I feel different now. I am different. I’m not the same person I was fifteen years ago. Or ten or five or two. Or even a year ago.
What do you notice? What do you see?
I’m not from New York City, and I’m not running all of these New York Road Runners’ races as part of a running club, wearing a fancy uniform. I’m not from Colorado or Utah or California and can get valuable training for ultramarathon distances through beautiful running trails.
I’m from New Jersey. All I have are my experiences. The real human connections I’ve made over the years. And the Newark-sized chip on my shoulder.
I don’t want to win races, because I know I never will. I just want to be the person who never walks, who never quits.

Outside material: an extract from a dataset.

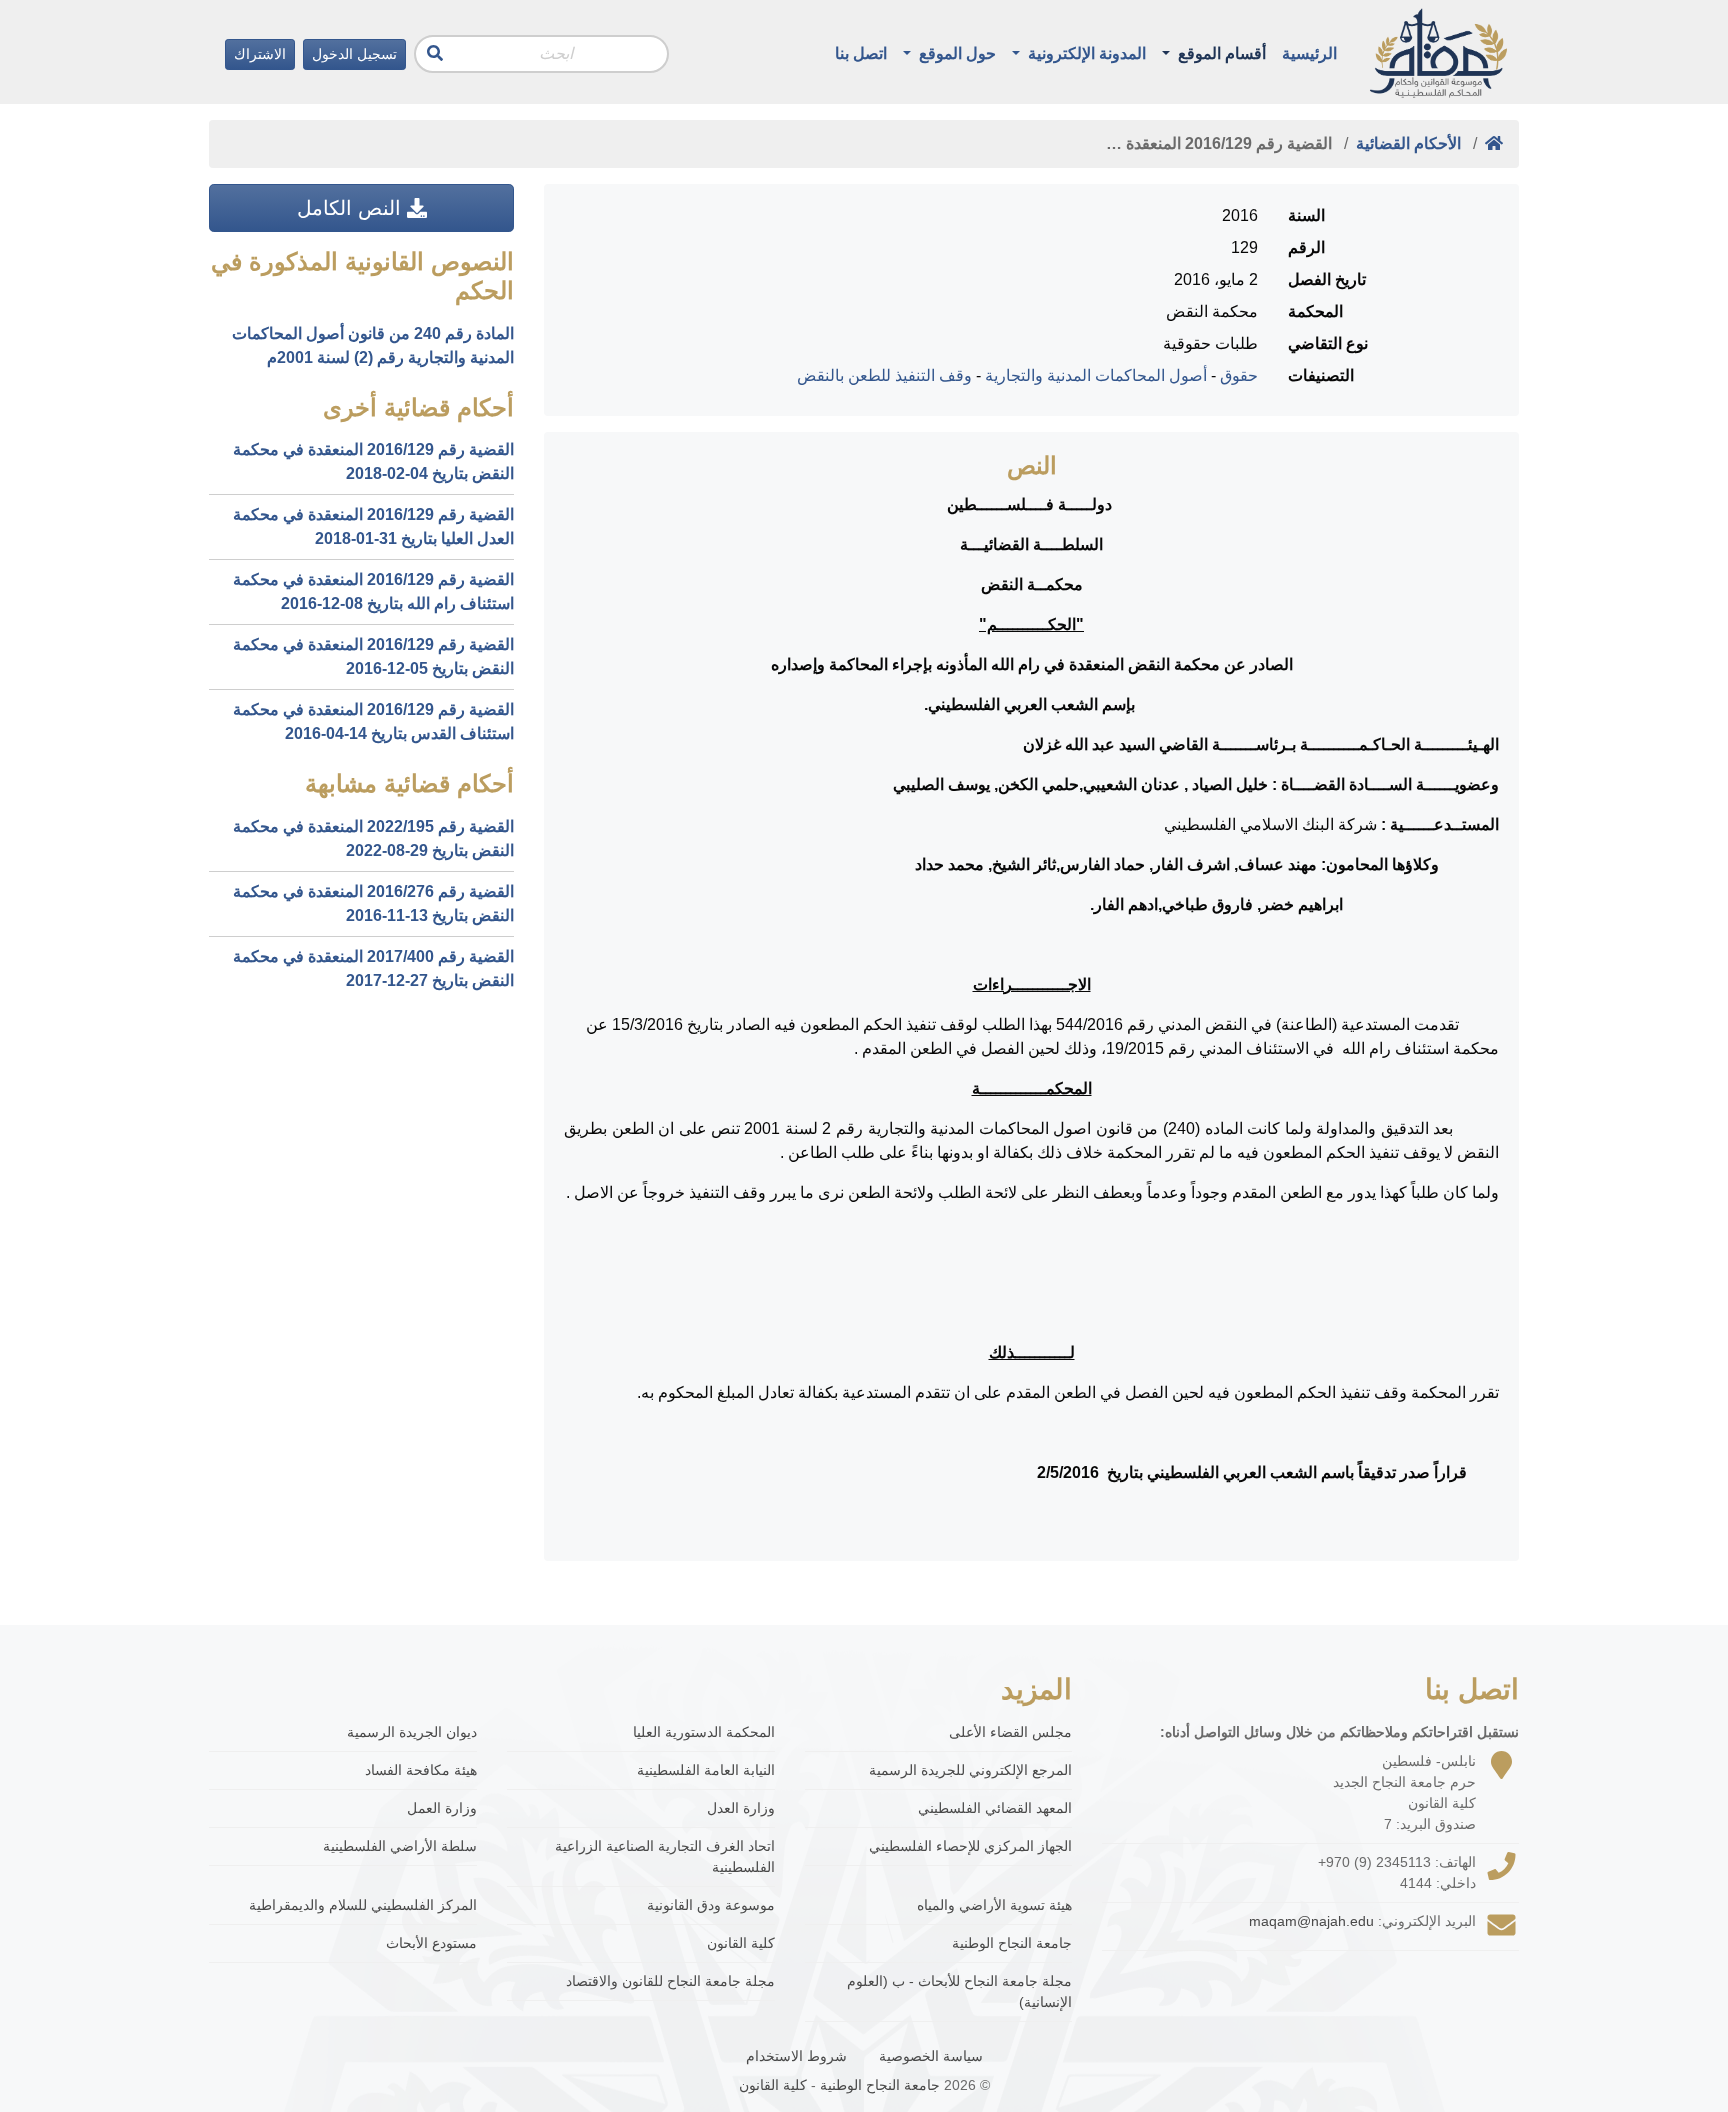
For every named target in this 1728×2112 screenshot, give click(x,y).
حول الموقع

Distance is just a number.
But I also know that I’ve been able to accomplish everything I’ve set my mind to. Save up for an apartment when I didn’t even have a home. Get a Masters and become a teacher when I was stuck in a career path I hated. Run 40 miles over the course of a weekend when I could hardly walk. And that makes me very dangerous, because I know I am only tapping my potential.
New Jersey doesn’t have the rich running history of other states. And certainly not for ultramarathons. I want to be the Bruce Springsteen of running. The common man. The wrestler. All heart. Sheer will and determination. I want to be Rocky in round 14.
I want to be that. I want to keep fighting. I want to go the distance. Whatever that may be.
“I embrace my desire to feel the rhythm, to feel connected.
Enough to step aside and weep like a widow.
To feel inspired, to fathom the power,
To witness the beauty, to bathe in the fountain,
To swing on the spiral of our divinity and still be a human.
With my feet upon the ground
I lose myself between the sounds
And open wide to suck it in.
I feel it move across my skin.
I’m reaching up and reaching out.
I’m reaching for the random or whatever will bewilder me.
Whatever will bewilder me.
And following our will and wind
We may just go where no one’s been.
We’ll ride the spiral to the end
And may just go where no one’s been.
Spiral out. Keep going.
Spiral out. Keep going.
Spiral out. Keep going.
Spiral out. Keep going.”
– “Lateralus” Tool
“You got your nice shades on, and the worst days are gone.
So now the band plays on, you got one life. Blaze on.”